Convention over configuration Object Schemas for python
Project description
Schemey - Json Schemas for Python.
This project allows for generation of json schema objects based on python dataclasses, along with customization of said schemas. Schemas may then be used to validate object graphs.
The framework is designed to be extensible, and out of the box support is provided for dataclasses, enums, timestamps and primitives.
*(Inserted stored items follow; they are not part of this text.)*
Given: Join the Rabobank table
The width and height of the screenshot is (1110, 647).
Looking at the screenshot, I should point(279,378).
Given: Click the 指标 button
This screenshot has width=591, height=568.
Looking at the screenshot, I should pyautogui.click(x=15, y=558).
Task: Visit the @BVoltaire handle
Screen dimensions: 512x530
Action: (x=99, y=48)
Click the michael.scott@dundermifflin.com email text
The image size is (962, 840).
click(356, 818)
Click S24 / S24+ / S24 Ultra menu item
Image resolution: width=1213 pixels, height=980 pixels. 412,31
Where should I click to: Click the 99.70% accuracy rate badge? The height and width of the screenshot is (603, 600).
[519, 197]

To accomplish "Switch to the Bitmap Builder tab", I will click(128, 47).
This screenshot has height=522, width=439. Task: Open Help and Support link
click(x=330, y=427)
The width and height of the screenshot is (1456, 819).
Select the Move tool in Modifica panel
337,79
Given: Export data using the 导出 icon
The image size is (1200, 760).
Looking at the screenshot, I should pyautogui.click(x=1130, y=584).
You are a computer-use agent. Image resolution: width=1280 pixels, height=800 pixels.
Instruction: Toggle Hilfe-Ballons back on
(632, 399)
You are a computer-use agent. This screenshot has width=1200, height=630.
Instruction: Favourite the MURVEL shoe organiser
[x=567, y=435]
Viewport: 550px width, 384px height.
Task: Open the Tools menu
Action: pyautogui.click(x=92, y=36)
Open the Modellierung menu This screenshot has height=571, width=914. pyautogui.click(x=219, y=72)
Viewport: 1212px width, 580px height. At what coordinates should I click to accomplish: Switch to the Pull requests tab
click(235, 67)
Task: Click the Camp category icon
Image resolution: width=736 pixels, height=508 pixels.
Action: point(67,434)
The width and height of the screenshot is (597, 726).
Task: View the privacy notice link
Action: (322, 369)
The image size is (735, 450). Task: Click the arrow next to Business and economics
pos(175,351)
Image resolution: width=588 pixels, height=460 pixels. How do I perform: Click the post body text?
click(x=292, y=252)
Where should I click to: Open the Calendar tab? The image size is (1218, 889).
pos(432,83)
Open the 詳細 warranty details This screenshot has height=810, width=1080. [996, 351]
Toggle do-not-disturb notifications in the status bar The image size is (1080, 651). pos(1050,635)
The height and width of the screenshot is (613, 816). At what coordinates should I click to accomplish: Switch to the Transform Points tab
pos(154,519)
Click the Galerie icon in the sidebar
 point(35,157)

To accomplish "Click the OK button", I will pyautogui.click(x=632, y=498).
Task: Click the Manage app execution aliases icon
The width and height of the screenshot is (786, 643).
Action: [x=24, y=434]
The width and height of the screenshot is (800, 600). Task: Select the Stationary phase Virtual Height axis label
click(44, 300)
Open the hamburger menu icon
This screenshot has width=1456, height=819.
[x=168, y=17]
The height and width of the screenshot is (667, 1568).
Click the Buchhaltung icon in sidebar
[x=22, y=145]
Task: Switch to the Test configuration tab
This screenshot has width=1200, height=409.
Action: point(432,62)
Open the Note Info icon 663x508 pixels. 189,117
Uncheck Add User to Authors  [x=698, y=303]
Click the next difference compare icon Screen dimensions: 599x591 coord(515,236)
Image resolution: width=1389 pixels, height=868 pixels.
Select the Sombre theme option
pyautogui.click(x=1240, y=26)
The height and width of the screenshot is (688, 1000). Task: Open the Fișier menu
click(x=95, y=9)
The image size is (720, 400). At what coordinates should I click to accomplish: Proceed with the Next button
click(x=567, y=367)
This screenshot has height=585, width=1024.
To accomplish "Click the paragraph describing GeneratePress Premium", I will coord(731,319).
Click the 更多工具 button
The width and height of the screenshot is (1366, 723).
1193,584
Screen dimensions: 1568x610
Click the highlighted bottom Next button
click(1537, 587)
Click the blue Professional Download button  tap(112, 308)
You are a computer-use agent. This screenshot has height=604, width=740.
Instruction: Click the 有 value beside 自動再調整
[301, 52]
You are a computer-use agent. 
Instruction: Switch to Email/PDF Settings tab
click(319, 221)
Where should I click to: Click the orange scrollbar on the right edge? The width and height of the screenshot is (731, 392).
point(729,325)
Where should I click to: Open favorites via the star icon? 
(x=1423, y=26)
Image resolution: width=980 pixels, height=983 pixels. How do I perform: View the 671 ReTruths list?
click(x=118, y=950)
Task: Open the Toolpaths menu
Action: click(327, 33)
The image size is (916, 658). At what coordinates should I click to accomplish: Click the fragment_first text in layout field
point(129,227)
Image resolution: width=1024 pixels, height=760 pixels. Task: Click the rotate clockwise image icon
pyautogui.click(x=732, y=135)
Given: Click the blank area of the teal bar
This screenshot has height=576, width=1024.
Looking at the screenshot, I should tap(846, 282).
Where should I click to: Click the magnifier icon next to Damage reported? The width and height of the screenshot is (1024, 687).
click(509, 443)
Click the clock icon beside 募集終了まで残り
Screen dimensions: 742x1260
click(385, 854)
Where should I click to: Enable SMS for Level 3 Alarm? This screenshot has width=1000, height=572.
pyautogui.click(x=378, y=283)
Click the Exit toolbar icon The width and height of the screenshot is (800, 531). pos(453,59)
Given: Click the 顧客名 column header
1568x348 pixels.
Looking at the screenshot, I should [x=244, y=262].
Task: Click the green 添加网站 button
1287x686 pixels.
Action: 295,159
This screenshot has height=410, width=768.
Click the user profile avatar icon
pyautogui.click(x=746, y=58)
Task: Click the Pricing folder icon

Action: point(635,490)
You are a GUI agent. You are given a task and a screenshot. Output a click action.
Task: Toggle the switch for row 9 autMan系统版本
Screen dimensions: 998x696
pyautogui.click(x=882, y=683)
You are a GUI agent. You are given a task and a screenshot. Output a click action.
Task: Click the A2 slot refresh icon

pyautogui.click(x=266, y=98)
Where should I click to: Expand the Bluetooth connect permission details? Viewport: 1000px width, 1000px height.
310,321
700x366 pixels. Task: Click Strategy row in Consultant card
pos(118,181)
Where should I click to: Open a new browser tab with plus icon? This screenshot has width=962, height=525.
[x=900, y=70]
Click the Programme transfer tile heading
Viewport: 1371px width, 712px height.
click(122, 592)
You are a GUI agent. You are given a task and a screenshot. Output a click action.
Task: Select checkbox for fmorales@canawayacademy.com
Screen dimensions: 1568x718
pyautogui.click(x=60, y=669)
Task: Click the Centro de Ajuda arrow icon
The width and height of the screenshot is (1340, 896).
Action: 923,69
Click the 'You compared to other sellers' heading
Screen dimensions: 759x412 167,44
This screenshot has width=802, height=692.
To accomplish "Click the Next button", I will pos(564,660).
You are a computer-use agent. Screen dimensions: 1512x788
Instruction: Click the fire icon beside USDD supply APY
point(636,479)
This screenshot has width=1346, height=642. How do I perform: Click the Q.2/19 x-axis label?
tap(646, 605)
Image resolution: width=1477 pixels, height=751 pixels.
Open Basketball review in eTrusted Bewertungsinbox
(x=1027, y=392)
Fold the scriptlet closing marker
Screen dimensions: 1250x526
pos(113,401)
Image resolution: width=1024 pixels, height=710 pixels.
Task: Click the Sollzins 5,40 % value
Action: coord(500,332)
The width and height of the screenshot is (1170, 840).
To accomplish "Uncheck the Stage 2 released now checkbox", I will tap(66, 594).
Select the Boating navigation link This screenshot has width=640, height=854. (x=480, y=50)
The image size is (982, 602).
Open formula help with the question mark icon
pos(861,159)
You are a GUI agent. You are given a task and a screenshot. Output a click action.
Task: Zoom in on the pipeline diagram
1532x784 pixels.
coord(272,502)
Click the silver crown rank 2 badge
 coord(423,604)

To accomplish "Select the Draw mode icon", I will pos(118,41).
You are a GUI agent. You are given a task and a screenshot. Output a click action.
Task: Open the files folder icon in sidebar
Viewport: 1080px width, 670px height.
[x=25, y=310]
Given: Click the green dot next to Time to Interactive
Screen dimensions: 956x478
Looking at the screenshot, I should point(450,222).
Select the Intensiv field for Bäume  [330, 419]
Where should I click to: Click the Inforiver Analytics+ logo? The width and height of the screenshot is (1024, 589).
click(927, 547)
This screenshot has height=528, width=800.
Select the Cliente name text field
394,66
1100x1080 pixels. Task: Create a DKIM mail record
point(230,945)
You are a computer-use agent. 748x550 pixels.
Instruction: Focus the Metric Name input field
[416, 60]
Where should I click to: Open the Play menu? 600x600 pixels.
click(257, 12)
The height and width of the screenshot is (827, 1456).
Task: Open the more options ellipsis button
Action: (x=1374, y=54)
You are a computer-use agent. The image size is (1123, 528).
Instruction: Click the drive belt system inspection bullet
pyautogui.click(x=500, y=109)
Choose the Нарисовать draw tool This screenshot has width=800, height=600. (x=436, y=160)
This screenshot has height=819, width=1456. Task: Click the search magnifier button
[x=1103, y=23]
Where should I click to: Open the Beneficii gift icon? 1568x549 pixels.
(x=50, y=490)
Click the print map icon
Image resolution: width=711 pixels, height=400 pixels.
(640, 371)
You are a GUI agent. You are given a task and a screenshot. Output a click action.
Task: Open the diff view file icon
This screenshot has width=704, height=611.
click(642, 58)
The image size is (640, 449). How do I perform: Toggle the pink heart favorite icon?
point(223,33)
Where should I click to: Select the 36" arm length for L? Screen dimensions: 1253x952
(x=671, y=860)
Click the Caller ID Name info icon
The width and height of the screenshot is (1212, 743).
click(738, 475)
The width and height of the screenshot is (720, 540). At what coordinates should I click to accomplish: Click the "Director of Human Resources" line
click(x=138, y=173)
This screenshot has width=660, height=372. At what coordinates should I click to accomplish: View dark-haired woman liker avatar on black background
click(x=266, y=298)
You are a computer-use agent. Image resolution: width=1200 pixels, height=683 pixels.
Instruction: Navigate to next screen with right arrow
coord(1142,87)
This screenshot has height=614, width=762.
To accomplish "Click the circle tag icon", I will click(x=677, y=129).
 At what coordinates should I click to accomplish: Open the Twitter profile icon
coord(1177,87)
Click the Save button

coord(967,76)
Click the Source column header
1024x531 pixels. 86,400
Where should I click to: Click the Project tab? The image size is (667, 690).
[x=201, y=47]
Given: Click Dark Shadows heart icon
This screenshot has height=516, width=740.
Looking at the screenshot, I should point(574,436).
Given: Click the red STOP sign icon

Serialization is provided using marshy.
Why did you build this?
There were undocumented gaps in the functionality of existing solutions that made using them untenable.
Installation
pip install schemey
Basic Usage
# Given a python dataclass:
from dataclasses import dataclass
from typing import Optional
@dataclass
class HelloWorld:
name: str
age: Optional[int] = None
friend: Optional[bool] = None
# A schema may be generated...
from schemey.schema_context import schema_for_type
schema = schema_for_type(HelloWorld)
# A full listing of errors for an item can be retrieved:
errors = list(schema.get_schema_errors(HelloWorld(None))) # [SchemaError(path='name', code='type', value='You')]
# ...or validation errors can be thrown:
schema.validate(HelloWorld('You')) # No errors
# schema.validate(HelloWorld(None)) # raises SchemaError(path='name', code='type', value=None)
Converting to / from Json Schemas:
Serialize schema instances to JSON schemas:
# Continuing from the previous example...
from schemey.schema_abc import SchemaABC
import json
json_schema = schema.to_json_schema()
json_str = json.dumps(json_schema)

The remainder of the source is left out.